::: Records supplied
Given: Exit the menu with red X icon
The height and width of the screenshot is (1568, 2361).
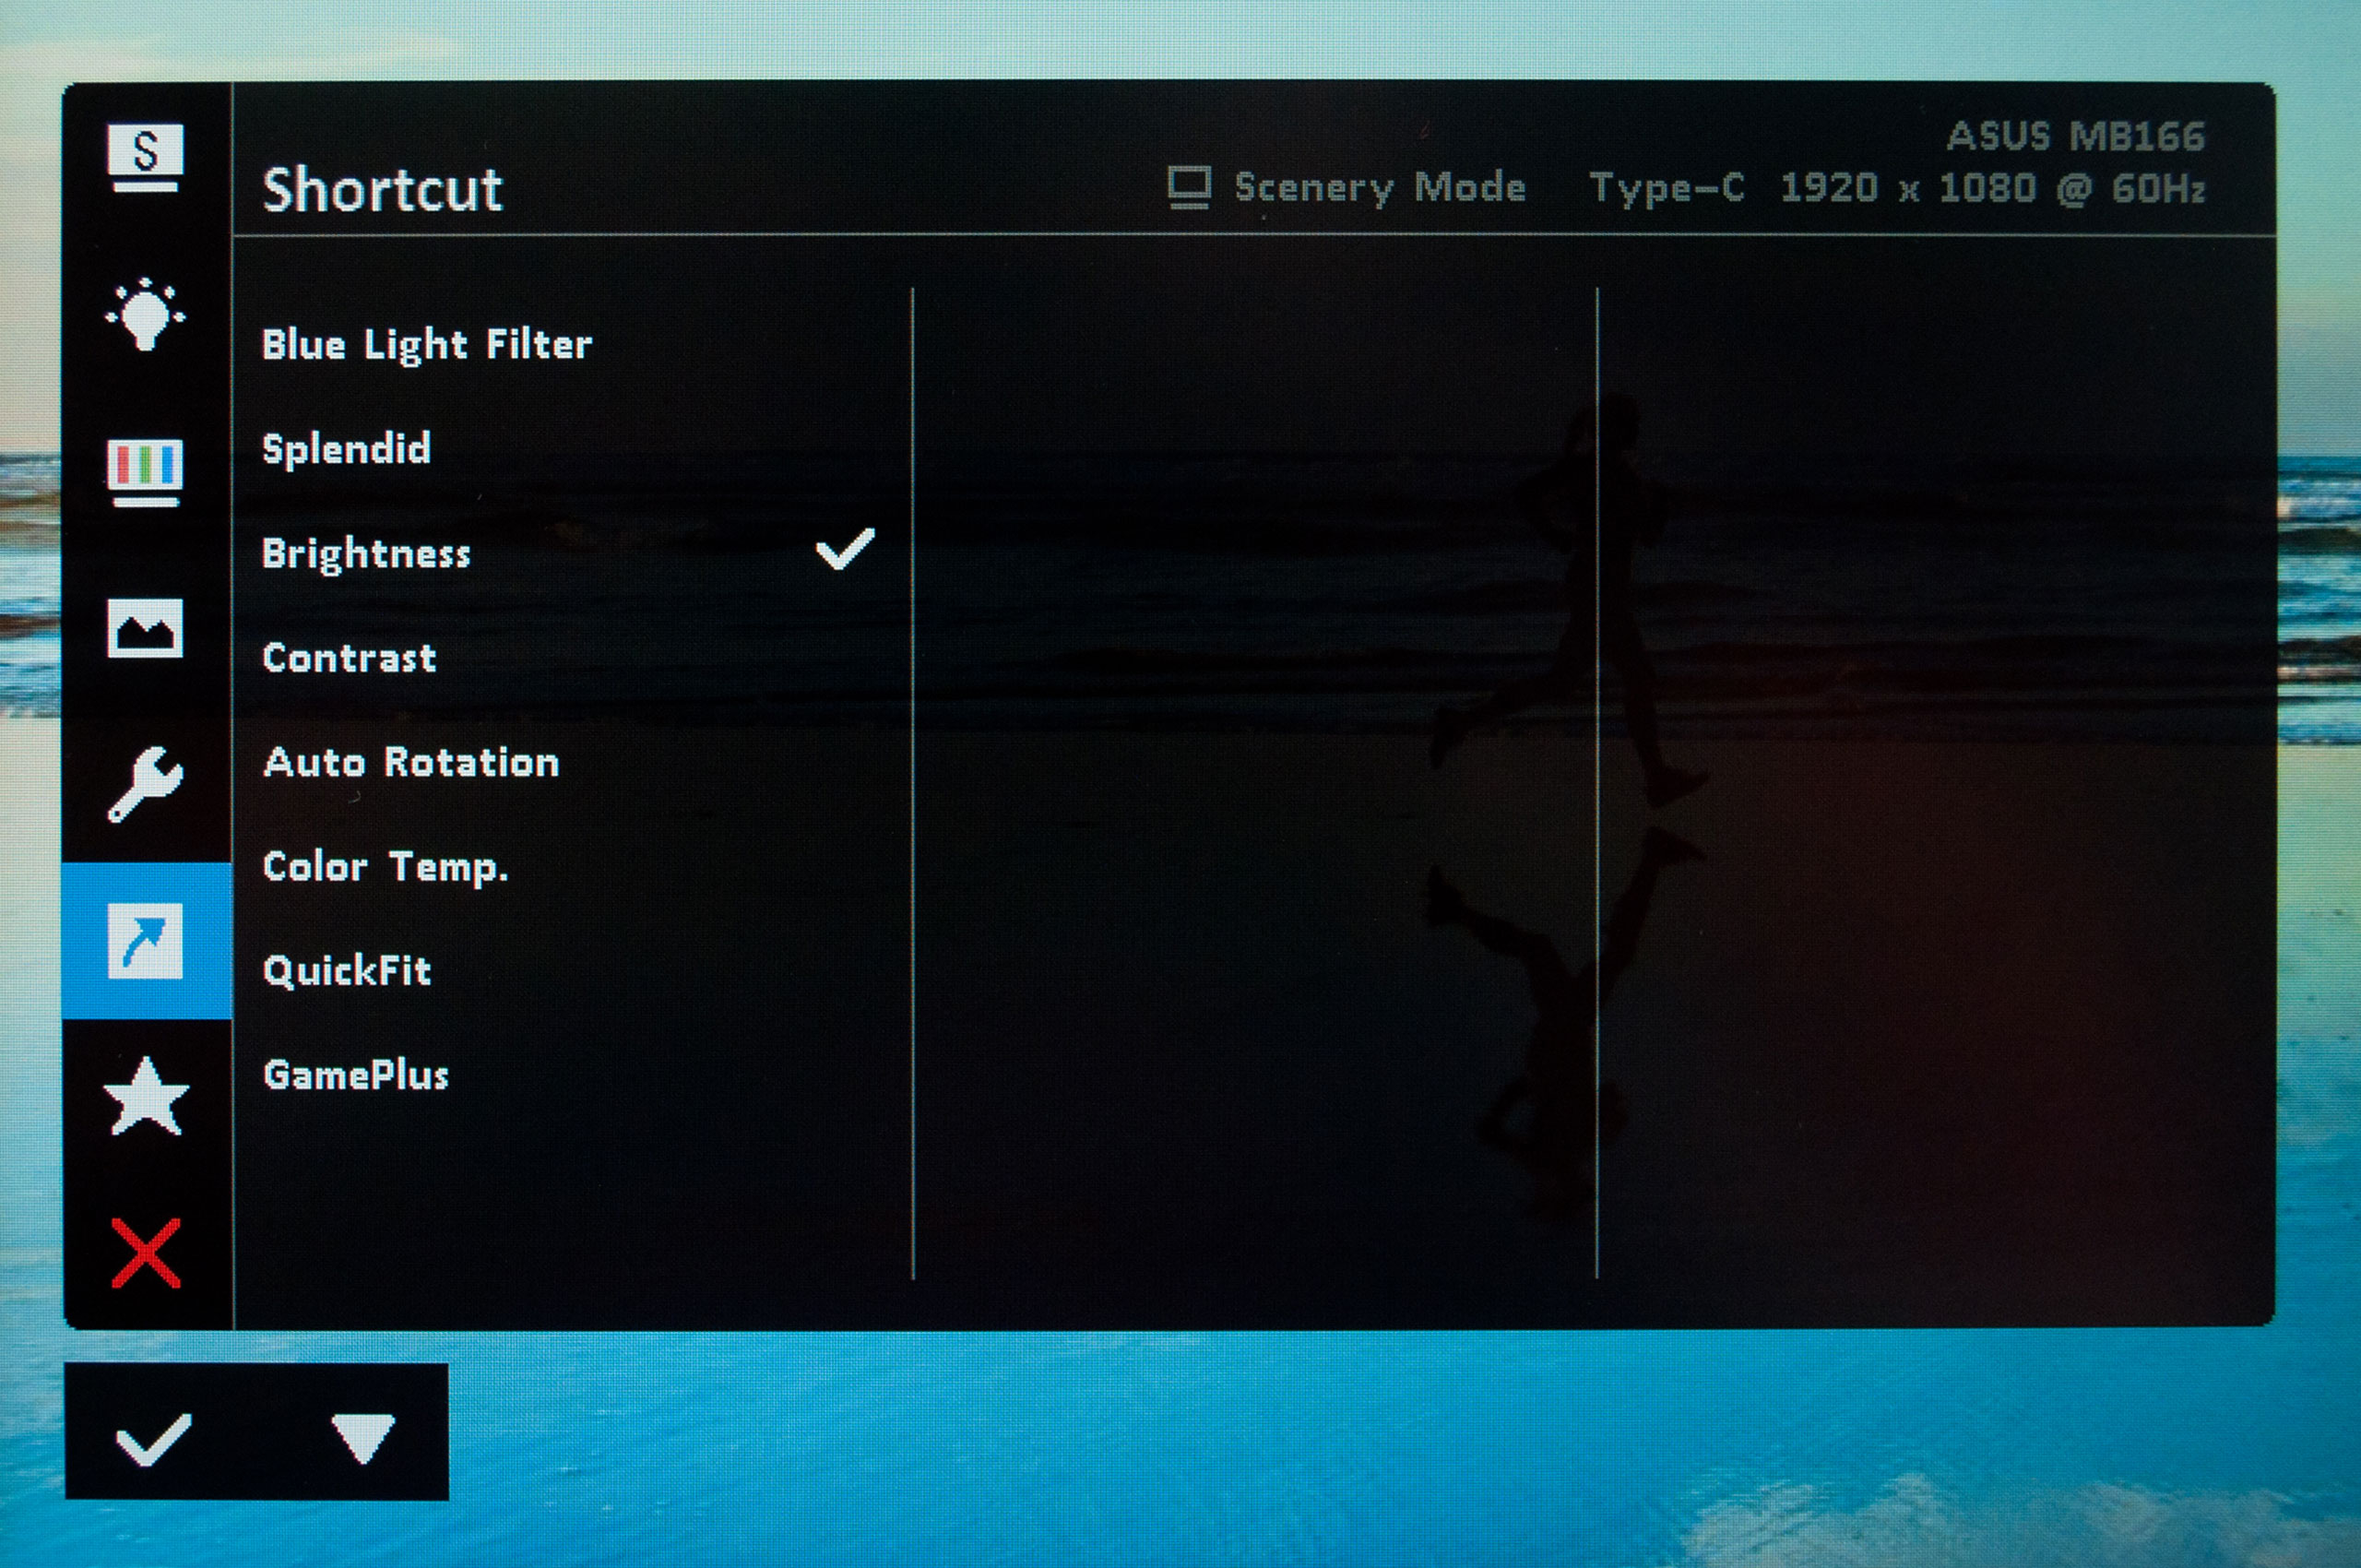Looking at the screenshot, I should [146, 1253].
::::::
::: Records supplied
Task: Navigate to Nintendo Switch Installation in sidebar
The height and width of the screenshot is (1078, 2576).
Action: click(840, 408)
::::::
::: Records supplied
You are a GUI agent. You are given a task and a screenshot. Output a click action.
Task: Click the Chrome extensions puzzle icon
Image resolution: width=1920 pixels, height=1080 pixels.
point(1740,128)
::::::
■ Your objective
Report every line in the data above in which the word "icon" appears.

■ Answer for the task
Given: Exit the menu with red X icon
Task: Click the Chrome extensions puzzle icon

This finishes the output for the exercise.